Il resto dei miei anni li ho poi trascorsi nel comune di Gardone, paese d’origine del mio papà. Ho quindi radici tutte valtrompline.
     Sono cresciuto frequentando la chiesa cattolica perché a suo tempo anche i miei genitori seguivano questa religione e così ho seguito questa loro tradizione.
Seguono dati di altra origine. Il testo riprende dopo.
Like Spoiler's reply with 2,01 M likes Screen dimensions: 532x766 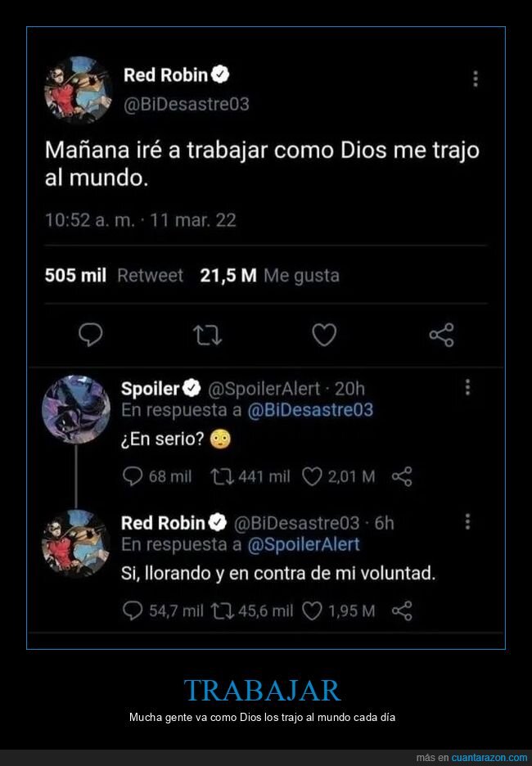pyautogui.click(x=312, y=476)
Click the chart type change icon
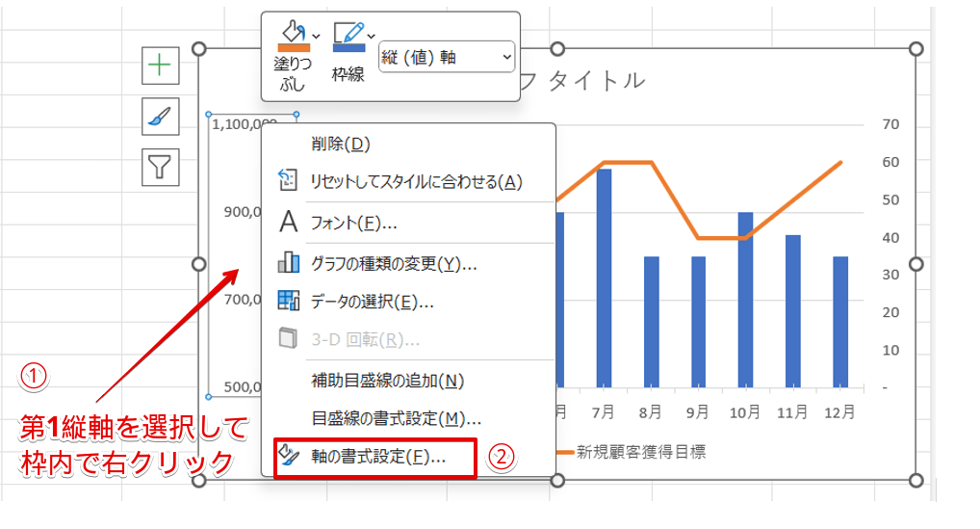The height and width of the screenshot is (529, 980). (288, 262)
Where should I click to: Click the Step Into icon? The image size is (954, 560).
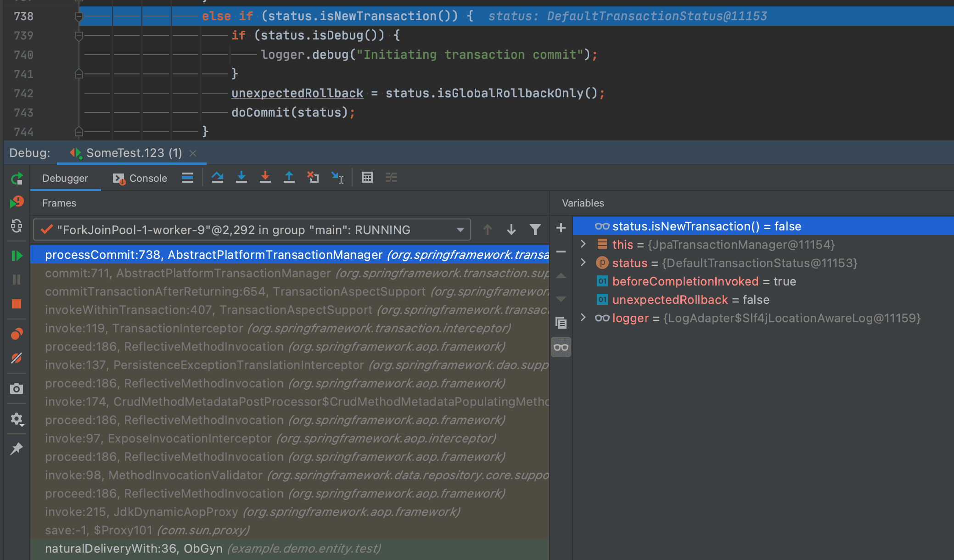241,177
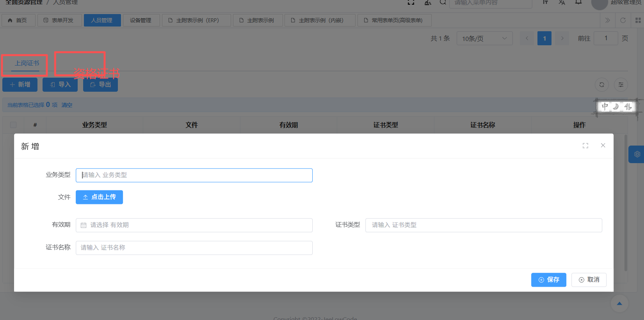Click the calendar icon in 有效期 field
The height and width of the screenshot is (320, 644).
(x=84, y=225)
Ma non è della storia della mia famiglia che voglio parlare perché voglio raccontare come ho conosciuto il Signore Gesù e come l’ho accettato come mio personale Salvatore.
    
    
I primi dubbi
    
    
“Lasciate i bambini, non impedite che vengano da me perché il regno dei cieli è per chi assomiglia a loro “ (Matteo 19:14).
     Queste belle parole di Gesù mi riportano indietro, esattamente a ventidue anni fa, quando ero un bambino di nove anni che frequentava il catechismo, impartito da giovani ragazzi cattolici, in modo da poter poi ricevere la prima comunione.
     Sentendo quelle belle parole tratte dal Vangelo, nel mio cuore cominciai a chiedermi come poteva Dio voler bene anche a me che ero così piccolo. Questa domanda provocò in me il desiderio di capire chi era Gesù, però... restando nella chiesa cattolica, restavo sempre in una condizione di confusione e di dubbio.
     Ricordo che il mio primo dubbio fu provocato dall’insegnamento che mi era stato fatto alla “dottrina” e cioè che la sera avrei dovuto chiudermi nella mia cameretta per pregare Gesù e chiedergli il perdono dei miei peccati perché solo così Dio mi avrebbe perdonato.
     Ricordo che mi venivano ricordate le parole di Gesù: “Ma tu, quando preghi, entra nella tua cameretta e, chiusa la porta, rivolgi la preghiera al Padre tuo che è nel segreto, e il Padre tuo, che vede nel segreto, te ne darà la ricompensa” (Matteo 6:6).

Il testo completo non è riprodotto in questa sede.